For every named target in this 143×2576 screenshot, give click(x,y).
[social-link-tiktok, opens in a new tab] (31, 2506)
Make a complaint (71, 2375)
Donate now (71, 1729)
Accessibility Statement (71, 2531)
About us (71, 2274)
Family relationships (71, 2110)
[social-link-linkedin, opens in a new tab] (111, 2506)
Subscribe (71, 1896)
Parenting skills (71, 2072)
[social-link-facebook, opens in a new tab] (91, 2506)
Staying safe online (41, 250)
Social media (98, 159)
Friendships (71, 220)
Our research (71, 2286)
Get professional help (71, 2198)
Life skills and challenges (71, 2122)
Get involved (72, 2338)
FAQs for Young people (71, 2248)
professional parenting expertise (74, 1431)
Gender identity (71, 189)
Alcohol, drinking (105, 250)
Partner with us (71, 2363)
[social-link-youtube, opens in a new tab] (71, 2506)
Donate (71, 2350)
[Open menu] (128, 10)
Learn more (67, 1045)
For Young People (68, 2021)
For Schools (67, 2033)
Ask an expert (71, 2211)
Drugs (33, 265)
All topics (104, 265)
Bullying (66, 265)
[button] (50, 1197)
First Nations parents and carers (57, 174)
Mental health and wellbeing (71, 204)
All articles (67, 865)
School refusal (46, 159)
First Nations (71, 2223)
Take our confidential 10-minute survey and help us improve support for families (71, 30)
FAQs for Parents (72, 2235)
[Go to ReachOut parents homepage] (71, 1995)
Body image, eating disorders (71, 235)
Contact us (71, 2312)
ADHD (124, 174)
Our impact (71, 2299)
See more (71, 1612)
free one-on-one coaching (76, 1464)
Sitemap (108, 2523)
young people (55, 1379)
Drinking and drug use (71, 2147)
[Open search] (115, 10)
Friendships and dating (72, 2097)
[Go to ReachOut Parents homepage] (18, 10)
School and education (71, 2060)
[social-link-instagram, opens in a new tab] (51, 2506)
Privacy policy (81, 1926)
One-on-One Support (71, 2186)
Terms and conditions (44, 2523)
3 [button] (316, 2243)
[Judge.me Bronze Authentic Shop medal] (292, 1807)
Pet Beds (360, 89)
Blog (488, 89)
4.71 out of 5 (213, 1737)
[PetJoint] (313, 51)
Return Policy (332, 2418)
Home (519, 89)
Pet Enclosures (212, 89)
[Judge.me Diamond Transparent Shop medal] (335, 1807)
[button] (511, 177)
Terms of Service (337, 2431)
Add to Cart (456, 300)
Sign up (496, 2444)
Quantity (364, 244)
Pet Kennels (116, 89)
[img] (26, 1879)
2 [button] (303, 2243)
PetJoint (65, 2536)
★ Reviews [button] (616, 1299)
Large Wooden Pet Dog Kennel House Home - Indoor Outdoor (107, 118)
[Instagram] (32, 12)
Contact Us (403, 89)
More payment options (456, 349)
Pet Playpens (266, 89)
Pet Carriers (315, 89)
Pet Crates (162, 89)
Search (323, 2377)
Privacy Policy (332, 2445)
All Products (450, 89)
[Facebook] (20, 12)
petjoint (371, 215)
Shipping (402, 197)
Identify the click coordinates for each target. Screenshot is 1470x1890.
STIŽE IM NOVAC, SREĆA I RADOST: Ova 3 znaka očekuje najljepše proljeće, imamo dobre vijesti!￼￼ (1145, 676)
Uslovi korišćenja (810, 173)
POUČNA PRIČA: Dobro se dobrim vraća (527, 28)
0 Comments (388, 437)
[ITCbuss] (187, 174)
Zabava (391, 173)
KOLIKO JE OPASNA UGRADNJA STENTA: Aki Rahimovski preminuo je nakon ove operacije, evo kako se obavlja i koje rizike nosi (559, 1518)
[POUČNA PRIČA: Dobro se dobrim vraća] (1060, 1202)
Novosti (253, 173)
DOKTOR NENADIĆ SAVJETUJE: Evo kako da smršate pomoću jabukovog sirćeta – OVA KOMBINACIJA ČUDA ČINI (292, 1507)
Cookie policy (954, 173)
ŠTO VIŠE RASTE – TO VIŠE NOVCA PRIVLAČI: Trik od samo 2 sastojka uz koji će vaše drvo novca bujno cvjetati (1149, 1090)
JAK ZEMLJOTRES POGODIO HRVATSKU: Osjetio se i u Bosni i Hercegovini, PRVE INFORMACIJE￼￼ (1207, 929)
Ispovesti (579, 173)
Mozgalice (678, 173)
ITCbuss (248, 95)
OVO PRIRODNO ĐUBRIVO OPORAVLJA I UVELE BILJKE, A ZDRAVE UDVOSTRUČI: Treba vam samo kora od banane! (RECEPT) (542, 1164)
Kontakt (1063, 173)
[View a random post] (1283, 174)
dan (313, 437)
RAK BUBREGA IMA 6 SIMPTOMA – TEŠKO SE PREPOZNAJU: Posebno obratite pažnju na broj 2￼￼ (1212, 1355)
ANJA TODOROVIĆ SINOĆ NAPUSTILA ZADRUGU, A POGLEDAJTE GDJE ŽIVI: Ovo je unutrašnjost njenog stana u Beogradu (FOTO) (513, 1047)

* * * * * * * * *

▸ **EXERCISE**
Give again exactly, and only, the lines above starting at the one with "[Go to ReachOut Parents homepage] (18, 10)" and ending at the one with "3 [button] (316, 2243)".

▸ **EXPECTED OUTPUT**
[Go to ReachOut Parents homepage] (18, 10)
School and education (71, 2060)
[social-link-instagram, opens in a new tab] (51, 2506)
Privacy policy (81, 1926)
One-on-One Support (71, 2186)
Terms and conditions (44, 2523)
3 [button] (316, 2243)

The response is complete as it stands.